| Carnet de bord de Février 2026 | Partager sur Facebook |
Les dimanches se suivent mais ne se ressemblent pas forcément, il fait sec ce soir. Le mois de janvier est passé à vitesse grand v, faut suivre. A 19:30 je range sagement mes affaires dans ma résidence principale et je me taille. J'ai appris que dans les cases à remplir pour le recensement il y a pas l'option En Déplacement Professionnel. C'est pas dramatique mais si un jour c'est l ICE qui vient au pouvoir en 2027, on sait jamais, je veux pas d'emmerdes pour fausse déclaration.
Pour l'heure, il reste encore 15 mois avant la fin de la démocratie, et 21 trimestres à faire grand max. Ce soir je me cale à 82, je suis motivé, la conso baisse très rapidement pour atteindre les 21 et des boulettes à Narbonne. J'étais décidé à trier un peu des photos au calme au château de Salses, mais un type chelou sur le parking m'a intrigué, je le voyais tourner autour des rares camions et il a fini par se tirer. Un autre est arrivé, à pinces par le souterrain je suppose et m'a fixé un moment jusqu'à ce que je baisse ma vitre et non pas ma culotte. T'es perdu ou quoi ?? Non non... Et il s'est tiré, ces deux cons m'ont gâché la coupure. C'est bien la première fois que je suis emmerdé ici.

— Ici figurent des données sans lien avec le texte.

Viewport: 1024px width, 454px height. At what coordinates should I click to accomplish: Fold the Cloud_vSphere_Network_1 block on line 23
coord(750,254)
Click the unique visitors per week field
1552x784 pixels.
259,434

Il est déjà bien tard quand je passe la frontière avec au loin avant Figueras une alerte de 1 puis 4 minutes de perdues. Google maps annonce un carton, le GPS du camion a vu juste, je sors à La Jonquera. J'ai appris plus tard que c'était un gros carton entre plusieurs bagnoles et qu'il y a eu du mal. De mon côté j'ai pas perdu de temps sur la N2. A 3:30 j'arrive à Castellbisbal, le Safram est là, Maxime aussi, sauf qu'il y a pas de place à quai. Mais j'ai un plan B. Je décroche, je vais reperer deux vides, en 10 minutes il y a deux places. Maxime tournait la manivelle des béquilles, on aurait dit des rippeurs au port de Zeebruge.
A même pas 5:00 Ivan et son bras droit s'occupent de nous, en 30 minutes c'est réglé. Maxime continue sur Vilanova, moi marché direct. Bien sûr ma place est prise par une fourgonnette, j'attends un peu et bingo je prends le relais, garé à 6:30 et ciao Berthe.